Lotus leaf rice, inspired by claypot rice
Hello from Australia! We’ve just returned from a week of house-hunting in the Netherlands. It was a productive trip and we are so relieved to have secured a property for ourselves in this crazy rental market. For those of you who are new to this newsletter, we currently live in Daylesford, a small town of 2,000-3,000 inhabitants. As much as I enjoy the tranquility, it has been very difficult at times because there’s no public transport here and I can’t drive. We felt that a medium-sized city like Breda in the Netherlands would be the perfect compromise between connectedness and peace.
The day we viewed our property, there was a huge magnolia tree blooming across the road and it felt like a sign ✨ (I later learned that the petals are edible so there might be some magnolia adventures on this newsletter in the future! 😛)
We have exactly four weeks left in Australia and top of the agenda is to finish eating everything in our pantry (or as much as we can). A couple of weeks ago, I made Teochew steamed fish with salted plums and now my attention is turned to the heap of dried lotus leaves that has been sitting in the cupboard for months. It caught my eye at the Asian grocer and I just had to purchase it - ingredients like this don’t come by very easily where I live - but procrastination got the better of me.
Glutinous rice steamed in lotus leaf (or lotus leaf rice) is the obvious thing to make and there are so many versions of glutinous rice that one can make for this dish. I thought of the really good Hokkien version that my mother-in-law had prepared when we were back in Singapore. Hokkien cuisine is all about pang (fragrance), and her version was robust and rich with deep-fried peanuts, dried shiitake mushroom, fried shallots, dried shrimp, lapcheong (Chinese sausage) and pork belly:
But I find that the older I get, the simpler I prefer my food to taste and the more I gravitate to the kind of Cantonese cooking that I ate growing up at home. I’ve a go-to dish of ginger and sesame oil chicken that I make regularly - I based my lotus leaf rice off that.
The dish begins with frying minced garlic and ginger in sesame oil until fragrant. The heat is turned off before seasonings like soy sauce and oyster sauce are added:
Here’s the magic of the dish: a little cornstarch is tossed through the chicken so that when steamed, the chicken has a velvety, silky mouthfeel. The chicken, along with dried mushrooms and lapcheong, is tossed in the gingery, garlicky marinade.
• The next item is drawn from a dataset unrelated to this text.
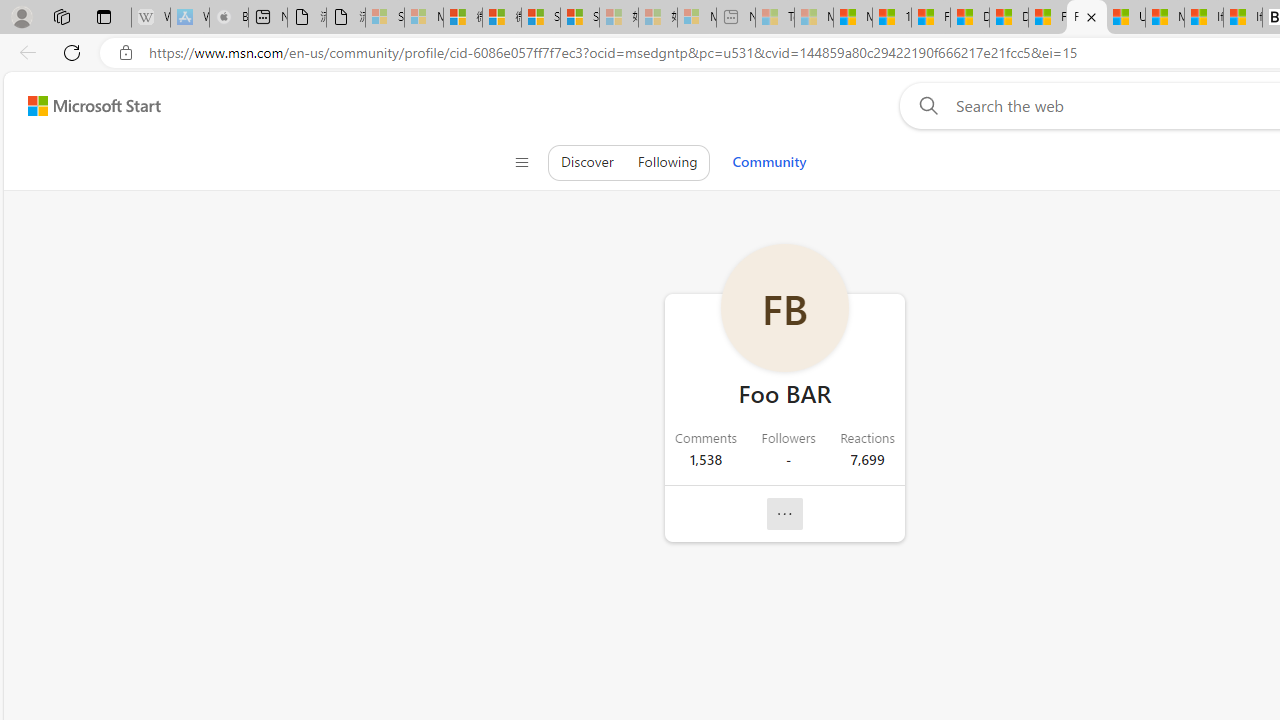
Buy iPad - Apple - Sleeping (228, 17)
Report profile (784, 513)
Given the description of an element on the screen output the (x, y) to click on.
I love op-shopping and one of my purchases was this pair of bamboo steamers. I lined them with lotus leaves and filled them with soaked glutinous rice:
Once the rice is mostly cooked, the raw chicken mixture goes on top:
Everything steams together in the lotus leaf parcel until the chicken and rice are completely cooked through. As the chicken cooks, it releases its juices - this essence gets absorbed by the rice as it steams. You could try making this dish with jasmine rice instead of glutinous rice for a result closer to traditional claypot rice, but I find glutinous rice way more forgiving in terms of amount of water to use.
Add some boiled vegetables and you’ve got yourself a complete meal. If you’re after more robust flavours, you can drizzle over dark soy sauce and sesame oil over the top to taste and mix them through.